StridedSlice A(begin:0, end:40) --- Concatenation (B+A)
StridedSlice B(begin:40, end:80)--- Neg /

The order of two sliced tensors is changed, so it is impossible to convert the pattern to a simple Mul.

Balyshev Artem · Answer 11 · Wed May 08 2024 17:02:07 GMT+0800 (China Standard Time)

It seems that the first fusion is invalid. Please check the begin/end of StridedSlice.
StridedSlice A(begin:0, end:40) --- Concatenation (B+A)
StridedSlice B(begin:40, end:80)--- Neg /
The order of two sliced tensors is changed, so it is impossible to convert the pattern to a simple Mul.

Yes, you're right, thank you! Indeed, there is a division in half and a reverse of these halves.
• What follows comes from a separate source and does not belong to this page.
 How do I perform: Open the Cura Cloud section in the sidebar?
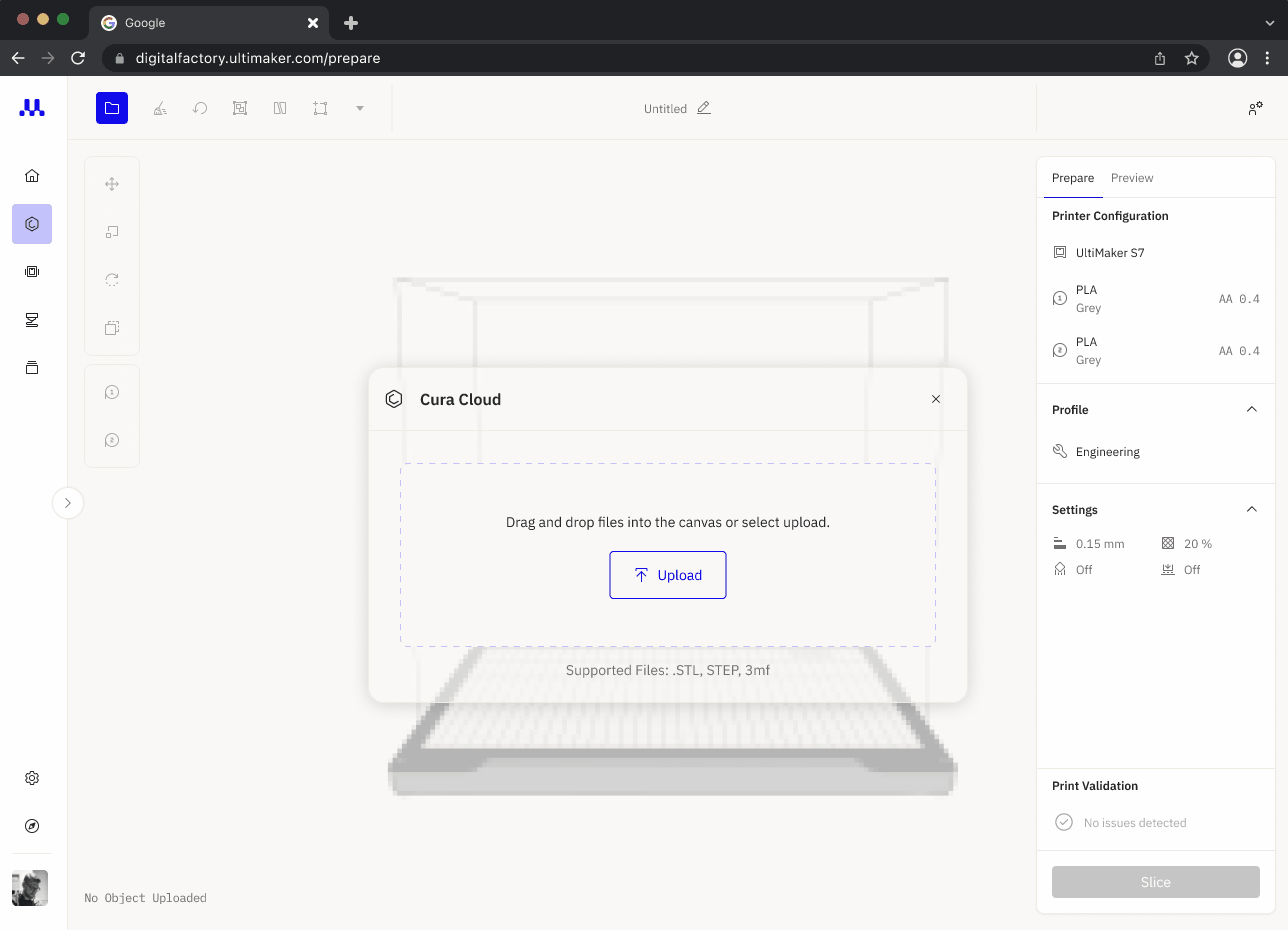(31, 224)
Such a pattern can still be optimized, but it gets more complicated. Let's expand the pattern in question by adding Fully Connected.

---- Weight_Const
|
FullyConnected---->StridedSlice A(begin:0, end:40) --- Concatenation (B+A)
             \---->StridedSlice B(begin:40, end:80)--- Neg /

So the idea is to first split weights and rotate in the same way as StridedSlices->Concatenation does. So In the example from #12917 (comment) we need change weights for FullyConnected (with shape 80 x 240) - split it into two parts by rows: 40 x 240 - first_part and 40 x 240 - second_part and reverse theirs order, now now second_part is first and first_part is second. And after that introduce Mul with negative values (first part), and then fuse it in FC and so on (as in #12917 (comment)).
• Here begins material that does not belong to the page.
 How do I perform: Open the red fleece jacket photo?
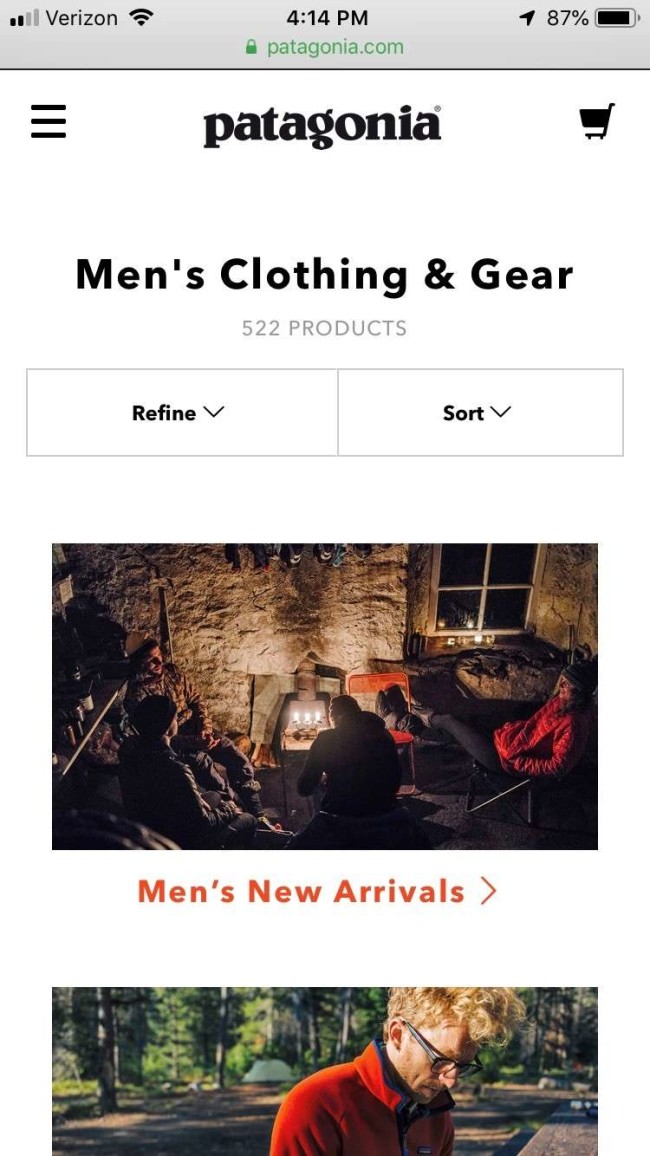click(x=325, y=1071)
It turns out to be a highly specialized optimization pattern, but at the same time it allows us to greatly reduce unnecessary calculations and even reduce the binary size, due to fusing constants and weights.
@jinevening,
The question is to: Does this pattern occur in our target models? If you find it helpful to implement such optimization, I will to do it, but if you think that this is too rare pattern that will not be useful to us, then it is better to postpone this task. What do you think? :)

Hyukjin Jeong · Answer 12 · Thu May 09 2024 09:47:20 GMT+0800 (China Standard Time)

@BalyshevArtem I've answered the question in the internal repo.